On 09.08.22 20:48, Linus Torvalds wrote:
On Mon, Aug 8, 2022 at 12:32 AM David Hildenbrand david@redhat.com wrote:
For example, a write() via /proc/self/mem to a uffd-wp-protected range has to fail instead of silently granting write access and bypassing the userspace fault handler.
This, btw, just makes me go "uffd-wp is broken garbage" once more.
It also makes me go "if uffd-wp can disallow ptrace writes, then why doesn't regular write protect do it"?
I remember that it's not just uffd-wp, it's also ordinary userfaultfd if we have no page mapped, because we'd have to drop the mmap lock in order to notify user space about the fault and wait for a resolution.

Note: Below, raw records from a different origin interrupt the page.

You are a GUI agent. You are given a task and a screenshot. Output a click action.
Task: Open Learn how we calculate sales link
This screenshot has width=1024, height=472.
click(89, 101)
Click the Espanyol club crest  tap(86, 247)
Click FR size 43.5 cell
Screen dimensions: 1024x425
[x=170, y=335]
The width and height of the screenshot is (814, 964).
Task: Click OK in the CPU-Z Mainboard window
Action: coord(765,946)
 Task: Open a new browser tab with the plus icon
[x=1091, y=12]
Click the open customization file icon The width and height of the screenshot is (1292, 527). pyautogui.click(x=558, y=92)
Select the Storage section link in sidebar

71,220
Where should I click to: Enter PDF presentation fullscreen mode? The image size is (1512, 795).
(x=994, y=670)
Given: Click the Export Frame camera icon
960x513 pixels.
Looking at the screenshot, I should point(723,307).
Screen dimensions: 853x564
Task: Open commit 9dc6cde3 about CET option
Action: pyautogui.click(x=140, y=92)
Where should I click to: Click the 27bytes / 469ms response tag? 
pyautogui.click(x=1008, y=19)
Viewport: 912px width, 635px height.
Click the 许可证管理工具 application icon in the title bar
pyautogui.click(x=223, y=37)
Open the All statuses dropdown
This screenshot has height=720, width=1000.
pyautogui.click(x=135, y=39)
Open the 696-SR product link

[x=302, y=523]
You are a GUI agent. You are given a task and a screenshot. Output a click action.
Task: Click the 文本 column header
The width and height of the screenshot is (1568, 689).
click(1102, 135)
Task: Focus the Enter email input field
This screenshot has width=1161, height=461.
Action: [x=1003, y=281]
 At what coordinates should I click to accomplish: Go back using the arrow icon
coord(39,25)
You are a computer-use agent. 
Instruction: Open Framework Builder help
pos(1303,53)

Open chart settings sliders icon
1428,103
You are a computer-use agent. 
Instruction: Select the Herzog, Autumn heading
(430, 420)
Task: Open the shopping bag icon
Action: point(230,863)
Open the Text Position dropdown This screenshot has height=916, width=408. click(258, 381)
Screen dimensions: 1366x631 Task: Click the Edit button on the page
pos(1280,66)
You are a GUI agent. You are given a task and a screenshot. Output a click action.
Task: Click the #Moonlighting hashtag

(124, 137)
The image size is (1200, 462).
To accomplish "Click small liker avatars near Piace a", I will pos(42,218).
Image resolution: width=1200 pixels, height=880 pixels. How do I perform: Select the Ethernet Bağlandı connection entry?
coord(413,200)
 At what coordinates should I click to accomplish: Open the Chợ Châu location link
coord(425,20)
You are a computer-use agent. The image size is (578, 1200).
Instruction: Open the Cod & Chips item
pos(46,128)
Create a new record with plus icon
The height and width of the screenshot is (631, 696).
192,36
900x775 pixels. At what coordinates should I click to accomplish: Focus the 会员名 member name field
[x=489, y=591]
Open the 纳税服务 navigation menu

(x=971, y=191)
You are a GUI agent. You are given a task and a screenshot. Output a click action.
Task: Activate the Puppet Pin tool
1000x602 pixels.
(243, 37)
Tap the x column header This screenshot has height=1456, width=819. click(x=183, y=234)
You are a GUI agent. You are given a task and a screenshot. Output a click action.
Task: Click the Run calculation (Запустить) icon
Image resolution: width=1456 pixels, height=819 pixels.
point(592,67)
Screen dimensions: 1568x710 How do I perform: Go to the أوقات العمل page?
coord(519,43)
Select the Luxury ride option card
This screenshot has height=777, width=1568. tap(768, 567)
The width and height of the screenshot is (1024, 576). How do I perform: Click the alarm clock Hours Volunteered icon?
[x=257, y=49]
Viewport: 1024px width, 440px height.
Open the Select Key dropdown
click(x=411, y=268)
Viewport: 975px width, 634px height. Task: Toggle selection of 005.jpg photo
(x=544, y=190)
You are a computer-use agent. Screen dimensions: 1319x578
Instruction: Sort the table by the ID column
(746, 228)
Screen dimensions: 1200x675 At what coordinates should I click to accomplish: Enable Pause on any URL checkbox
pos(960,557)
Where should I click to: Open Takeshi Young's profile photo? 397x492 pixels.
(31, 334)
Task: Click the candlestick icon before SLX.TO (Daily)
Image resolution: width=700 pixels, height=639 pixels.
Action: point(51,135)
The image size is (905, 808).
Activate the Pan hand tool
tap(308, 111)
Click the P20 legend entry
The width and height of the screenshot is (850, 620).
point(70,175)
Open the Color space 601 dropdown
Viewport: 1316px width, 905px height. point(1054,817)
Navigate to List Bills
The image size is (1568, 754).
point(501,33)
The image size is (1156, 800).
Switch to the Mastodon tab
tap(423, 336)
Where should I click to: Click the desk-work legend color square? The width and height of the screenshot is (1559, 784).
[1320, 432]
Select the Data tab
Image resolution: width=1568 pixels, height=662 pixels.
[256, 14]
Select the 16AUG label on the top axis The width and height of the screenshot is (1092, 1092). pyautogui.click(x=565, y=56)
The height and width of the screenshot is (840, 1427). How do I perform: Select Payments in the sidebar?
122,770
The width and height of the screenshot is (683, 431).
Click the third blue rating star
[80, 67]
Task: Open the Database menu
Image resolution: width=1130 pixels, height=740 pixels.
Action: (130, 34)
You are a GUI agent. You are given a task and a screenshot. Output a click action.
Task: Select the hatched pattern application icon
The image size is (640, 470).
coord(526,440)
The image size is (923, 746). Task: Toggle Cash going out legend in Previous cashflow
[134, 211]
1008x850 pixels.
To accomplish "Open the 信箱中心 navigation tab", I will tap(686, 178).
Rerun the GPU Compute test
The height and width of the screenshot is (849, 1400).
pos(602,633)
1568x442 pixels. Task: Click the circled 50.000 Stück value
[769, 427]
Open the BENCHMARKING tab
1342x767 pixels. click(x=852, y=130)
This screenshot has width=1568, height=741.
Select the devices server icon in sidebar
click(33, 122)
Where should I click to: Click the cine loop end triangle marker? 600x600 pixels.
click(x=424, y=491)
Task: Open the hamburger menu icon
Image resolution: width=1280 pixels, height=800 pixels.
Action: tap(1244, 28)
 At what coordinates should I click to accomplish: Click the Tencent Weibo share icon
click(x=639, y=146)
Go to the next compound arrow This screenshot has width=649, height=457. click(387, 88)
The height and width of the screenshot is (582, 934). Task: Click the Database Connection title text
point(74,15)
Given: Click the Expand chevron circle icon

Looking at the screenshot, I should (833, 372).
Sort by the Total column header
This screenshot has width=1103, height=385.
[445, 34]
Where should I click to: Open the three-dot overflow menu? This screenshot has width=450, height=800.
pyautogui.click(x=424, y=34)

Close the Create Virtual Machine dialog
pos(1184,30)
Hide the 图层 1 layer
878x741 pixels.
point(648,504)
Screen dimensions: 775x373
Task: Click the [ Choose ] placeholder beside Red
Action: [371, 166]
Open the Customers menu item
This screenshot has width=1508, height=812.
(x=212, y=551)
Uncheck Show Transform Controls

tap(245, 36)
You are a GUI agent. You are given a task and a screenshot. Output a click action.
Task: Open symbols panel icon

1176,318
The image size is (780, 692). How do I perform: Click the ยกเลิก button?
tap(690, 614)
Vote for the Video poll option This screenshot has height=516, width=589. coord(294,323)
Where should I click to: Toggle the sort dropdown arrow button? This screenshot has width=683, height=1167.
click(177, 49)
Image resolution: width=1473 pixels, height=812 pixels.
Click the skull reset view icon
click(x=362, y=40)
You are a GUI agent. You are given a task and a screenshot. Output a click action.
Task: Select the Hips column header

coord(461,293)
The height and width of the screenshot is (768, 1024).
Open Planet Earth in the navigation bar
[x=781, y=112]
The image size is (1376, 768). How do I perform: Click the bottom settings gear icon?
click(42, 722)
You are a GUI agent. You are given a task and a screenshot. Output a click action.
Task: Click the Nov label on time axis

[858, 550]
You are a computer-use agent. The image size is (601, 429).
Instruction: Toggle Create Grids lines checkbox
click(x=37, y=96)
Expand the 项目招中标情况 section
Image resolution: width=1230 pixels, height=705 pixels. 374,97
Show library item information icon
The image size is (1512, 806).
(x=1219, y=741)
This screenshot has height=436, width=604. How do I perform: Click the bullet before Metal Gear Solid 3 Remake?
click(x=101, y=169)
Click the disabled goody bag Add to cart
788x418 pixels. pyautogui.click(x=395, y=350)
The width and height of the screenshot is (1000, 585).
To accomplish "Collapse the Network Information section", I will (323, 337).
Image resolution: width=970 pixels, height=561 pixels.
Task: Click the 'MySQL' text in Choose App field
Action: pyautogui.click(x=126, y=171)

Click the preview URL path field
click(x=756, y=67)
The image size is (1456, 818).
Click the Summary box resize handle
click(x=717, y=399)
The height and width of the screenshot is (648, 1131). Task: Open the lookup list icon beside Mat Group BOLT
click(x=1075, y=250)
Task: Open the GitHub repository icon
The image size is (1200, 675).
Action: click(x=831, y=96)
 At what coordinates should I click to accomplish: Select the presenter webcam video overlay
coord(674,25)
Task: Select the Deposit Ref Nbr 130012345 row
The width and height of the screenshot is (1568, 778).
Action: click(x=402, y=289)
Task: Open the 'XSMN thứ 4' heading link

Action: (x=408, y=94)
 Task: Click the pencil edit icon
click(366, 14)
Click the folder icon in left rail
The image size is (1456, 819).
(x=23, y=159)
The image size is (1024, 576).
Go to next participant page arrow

IIUC, we cannot tell what exactly user-space will do as a response to a user write fault here (for example, QEMU VM snapshots have to copy page content away such that the VM snapshot remains consistent and we won't corrupt the snapshot), so we have to back off and fail the GUP. I'd say, for ptrace that's even the right thing to do because one might deadlock waiting on the user space thread that handles faults ... but that's a little off-topic to this fix here. I'm just trying to keep the semantics unchanged, as weird as they might be.
IOW, I don't think the patch is wrong (apart from the VM_BUG_ON's that absolutely must go away), but I get the strong feelign that we instead should try to get rid of FOLL_FORCE entirely.
I can resend v2 soonish, taking care of the VM_BUG_ON as you requested if there are no other comments.
If some other user action can stop FOLL_FORCE anyway, then why do we support it at all?
My humble opinion is that debugging userfaultfd-managed memory is a corner case and that we can hopefully stop using FOLL_FORCE outside of debugging context soon.
Having that said, I do enjoy having the uffd and uffd-wp feature available in user space (especially in QEMU). I don't always enjoy having to handle such corner cases in the kernel.